### [Instructions to follow]
From the listing below, extract every line in which the word "width" appears.

### [Supplied records]
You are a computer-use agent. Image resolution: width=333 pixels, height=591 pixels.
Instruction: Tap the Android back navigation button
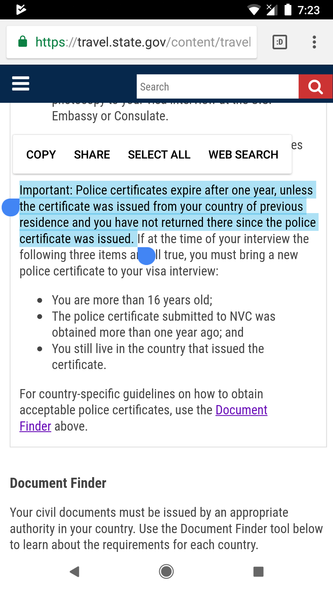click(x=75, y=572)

---

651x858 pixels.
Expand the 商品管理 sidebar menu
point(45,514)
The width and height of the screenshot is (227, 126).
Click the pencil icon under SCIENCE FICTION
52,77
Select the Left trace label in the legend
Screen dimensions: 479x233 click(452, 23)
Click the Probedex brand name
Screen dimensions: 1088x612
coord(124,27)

### [Result]
You are a computer-use agent. Image resolution: width=333 pixels, height=591 pixels.
The width and height of the screenshot is (227, 126).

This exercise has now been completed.